How worthwhile is this optimization for Heapsort?

https://stackoverflow.com/questions/12502748

02-07-2021
|

Pergunta

The traditional Heapsort algorithm swaps the last element of the heap with the root of the current heap after every heapification, then continues the process again. However, I noticed that it is kind of unnecessary.

After a heapification of a sub-array, while the node contains the highest value (if it's a max-heap), the next 2 elements in the array must follow the root in the sorted array, either in the same order as they are now, or exchanging them if they are reverse-sorted. So instead of just swapping the root with the last element, won't it be better to swap the first 3 elements (including the node and after the if necessary exchange of the 2nd and 3rd elements) with the last 3 elements, so that 2 subsequent heapifications (for the 2nd and 3rd elements ) are dispensed with?

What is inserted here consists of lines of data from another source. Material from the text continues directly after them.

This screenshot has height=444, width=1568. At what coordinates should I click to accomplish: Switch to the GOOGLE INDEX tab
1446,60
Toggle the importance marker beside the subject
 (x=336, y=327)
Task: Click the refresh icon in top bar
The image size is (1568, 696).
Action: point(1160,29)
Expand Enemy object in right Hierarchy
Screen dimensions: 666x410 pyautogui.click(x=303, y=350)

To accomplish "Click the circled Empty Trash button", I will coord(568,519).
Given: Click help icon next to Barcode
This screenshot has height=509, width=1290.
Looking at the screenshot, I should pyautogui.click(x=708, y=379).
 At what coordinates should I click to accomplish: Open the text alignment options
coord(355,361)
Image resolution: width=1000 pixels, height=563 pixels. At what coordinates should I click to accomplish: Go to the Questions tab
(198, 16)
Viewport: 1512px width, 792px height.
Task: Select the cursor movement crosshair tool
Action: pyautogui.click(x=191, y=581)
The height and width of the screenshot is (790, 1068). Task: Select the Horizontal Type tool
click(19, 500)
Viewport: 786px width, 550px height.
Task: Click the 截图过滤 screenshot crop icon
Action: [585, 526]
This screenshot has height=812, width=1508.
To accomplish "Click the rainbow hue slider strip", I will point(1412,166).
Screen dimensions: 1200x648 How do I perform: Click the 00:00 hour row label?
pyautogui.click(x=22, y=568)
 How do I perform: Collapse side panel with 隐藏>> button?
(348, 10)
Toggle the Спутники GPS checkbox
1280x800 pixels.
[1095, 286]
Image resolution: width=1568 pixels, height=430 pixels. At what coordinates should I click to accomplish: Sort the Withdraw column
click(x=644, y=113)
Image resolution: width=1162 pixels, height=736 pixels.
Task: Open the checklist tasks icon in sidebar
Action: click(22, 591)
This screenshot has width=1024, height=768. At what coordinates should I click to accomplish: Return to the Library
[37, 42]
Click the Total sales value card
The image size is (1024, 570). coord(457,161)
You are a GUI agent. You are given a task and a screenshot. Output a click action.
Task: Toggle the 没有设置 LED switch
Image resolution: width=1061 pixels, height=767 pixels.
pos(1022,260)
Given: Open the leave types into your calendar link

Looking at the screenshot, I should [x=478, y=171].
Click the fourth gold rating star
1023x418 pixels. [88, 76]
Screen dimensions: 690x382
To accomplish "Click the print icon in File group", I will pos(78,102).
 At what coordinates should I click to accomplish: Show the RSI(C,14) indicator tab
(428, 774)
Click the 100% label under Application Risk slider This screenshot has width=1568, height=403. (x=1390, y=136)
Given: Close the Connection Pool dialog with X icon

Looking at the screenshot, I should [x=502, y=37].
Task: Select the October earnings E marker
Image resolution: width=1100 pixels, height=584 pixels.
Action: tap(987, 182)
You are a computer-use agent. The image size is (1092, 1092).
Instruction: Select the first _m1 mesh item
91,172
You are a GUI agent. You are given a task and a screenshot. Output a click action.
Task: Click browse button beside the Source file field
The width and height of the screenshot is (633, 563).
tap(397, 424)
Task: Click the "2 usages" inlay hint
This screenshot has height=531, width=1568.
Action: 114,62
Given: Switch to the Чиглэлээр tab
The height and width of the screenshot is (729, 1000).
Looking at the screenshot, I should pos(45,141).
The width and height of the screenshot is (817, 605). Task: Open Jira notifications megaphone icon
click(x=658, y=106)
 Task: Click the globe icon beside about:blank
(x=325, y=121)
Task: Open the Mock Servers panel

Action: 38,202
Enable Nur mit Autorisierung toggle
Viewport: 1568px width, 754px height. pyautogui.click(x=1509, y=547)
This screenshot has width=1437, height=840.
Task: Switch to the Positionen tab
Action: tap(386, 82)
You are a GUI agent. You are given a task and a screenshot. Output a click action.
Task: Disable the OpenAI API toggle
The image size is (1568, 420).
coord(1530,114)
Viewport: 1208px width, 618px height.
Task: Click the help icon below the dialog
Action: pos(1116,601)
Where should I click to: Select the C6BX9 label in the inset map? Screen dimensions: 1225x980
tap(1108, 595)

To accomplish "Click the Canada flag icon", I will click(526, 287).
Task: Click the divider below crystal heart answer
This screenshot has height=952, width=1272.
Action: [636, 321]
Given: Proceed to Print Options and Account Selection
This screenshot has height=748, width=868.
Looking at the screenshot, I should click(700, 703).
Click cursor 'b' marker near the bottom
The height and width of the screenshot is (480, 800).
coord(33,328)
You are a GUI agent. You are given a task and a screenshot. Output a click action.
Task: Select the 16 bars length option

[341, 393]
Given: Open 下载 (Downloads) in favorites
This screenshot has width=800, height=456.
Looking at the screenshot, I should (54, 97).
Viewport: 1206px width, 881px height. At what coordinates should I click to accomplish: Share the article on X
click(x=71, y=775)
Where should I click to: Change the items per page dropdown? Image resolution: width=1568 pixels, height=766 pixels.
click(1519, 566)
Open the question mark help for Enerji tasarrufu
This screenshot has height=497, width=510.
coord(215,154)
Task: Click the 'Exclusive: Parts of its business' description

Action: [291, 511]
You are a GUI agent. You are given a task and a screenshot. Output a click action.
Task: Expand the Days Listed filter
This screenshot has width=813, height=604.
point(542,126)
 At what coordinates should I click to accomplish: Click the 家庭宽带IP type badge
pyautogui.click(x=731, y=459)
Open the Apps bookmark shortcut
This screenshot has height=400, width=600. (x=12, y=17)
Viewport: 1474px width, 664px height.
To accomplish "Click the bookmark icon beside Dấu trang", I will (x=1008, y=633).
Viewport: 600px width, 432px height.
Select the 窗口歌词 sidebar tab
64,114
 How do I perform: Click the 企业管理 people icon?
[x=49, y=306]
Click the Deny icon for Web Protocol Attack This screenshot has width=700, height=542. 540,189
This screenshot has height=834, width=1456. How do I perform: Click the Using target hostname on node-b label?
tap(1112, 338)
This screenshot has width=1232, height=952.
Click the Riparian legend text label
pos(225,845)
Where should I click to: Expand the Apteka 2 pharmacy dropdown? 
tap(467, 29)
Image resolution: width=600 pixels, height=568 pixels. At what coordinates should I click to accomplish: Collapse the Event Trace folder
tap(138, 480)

Is there any disadvantage with this method (apart from the if-needed swapping of the 2nd and 3rd elements, which should be trivial)? If not, if it is indeed better, how much performance boost will it give? Here is the pseudo-code:

function heapify(a,i) {
  #assumes node i has two nodes, both heaps. However node i itself might not be a heap, i.e one of its children may be greater than its value.
  #if so, find the greater of its two children, then swp the parent with that value.
  #this might render that child as no longer a heap, so recurse
 }

function create_heap(a) {
   #all elements following index |_n/2_| are leaf nodes, thus heapify() should be applied to all elements within index 1 to |_n/2_|
   }

function heapsort(a) {
  create_heap(a);  #a is now a max-heap
  #root of the heap, that is a[1] is the maximum, so swap it with a[n].
  #The root now contains an element smaller than its children, both of which are themselves heaps.
  #so apply heapify(a,1). Note: heap length is now n-1, as a[n] is the largest element already found
  #now again the array is a heap. The highest value is in a[1]. Swap it with a[n-1].
  #continue
  }

Suppose the array is [4,1,3,2,16,9,10,14,8,7]. After running a heapify, it will become [16,14,10,8,7,9,3,2,4]. Now the heapsort's first iteration will swap 16 and 4, leading to [4,14,10,8,7,9,3,2,16]. Since this has now rendered the root of the new heap [4,14,10,8,7,9,3,2] as, umm, un-heaped, (14 and 10 both being greater than 4), run another heapify to produce [14,8,10,4,7,9,3,2]. Now 14 being the root, swap it with 2 to yield [2,8,10,4,7,9,3,14], thus making the array currently [2,8,10,4,7,9,3,14,16]. Again we find that 2 is un-heaped, so again doing a heapify makes the heap as [10,8,9,4,7,2,3]. Then 10 is swapped with 3, making the array as [3,8,9,4,7,2,3,10,14,16]. My point is that instead of doing the 2nd and 3rd heapifications to store 10 and 14 before 16, we can tell from the first heapification that because 10 and 14 follow 16, they are the 2nd and 3rd largest elements (or vice-versa). So after a comparison between them (in case they are already sorted, 14 comes before 10), I swap all the there (16,14,10) with (3,2,4), making the array [3,2,4,8,7,9,16,14,10]. This reduces us to a similar condition as the one after the further two heapifications - [3,8,9,4,7,2,3,10,14,16] originally, as compared to [3,2,4,8,7,9,16,14,10] now. Both will now need further heapification, but the 2nd method has let us arrive at this juncture directly by just a comparison between two elements (14 and 10).

Solução

The second largest element of the heap is present in the second or third position, but the third largest can be present further down, at depth 2. (See the figure in http://en.wikipedia.org/wiki/Heap_(data_structure) ). Furthermore, after swapping the first three elements with the last three, the heapify method would first heapify the first subtree of the root, followed by the second subtree of the root, followed by the whole tree. Thus the total cost of this operation is close to three times the cost of swapping the top element with the last and calling heapify. So you won't gain anything by doing this.

Licenciado em: CC-BY-SA com atribuição

Não afiliado a StackOverflow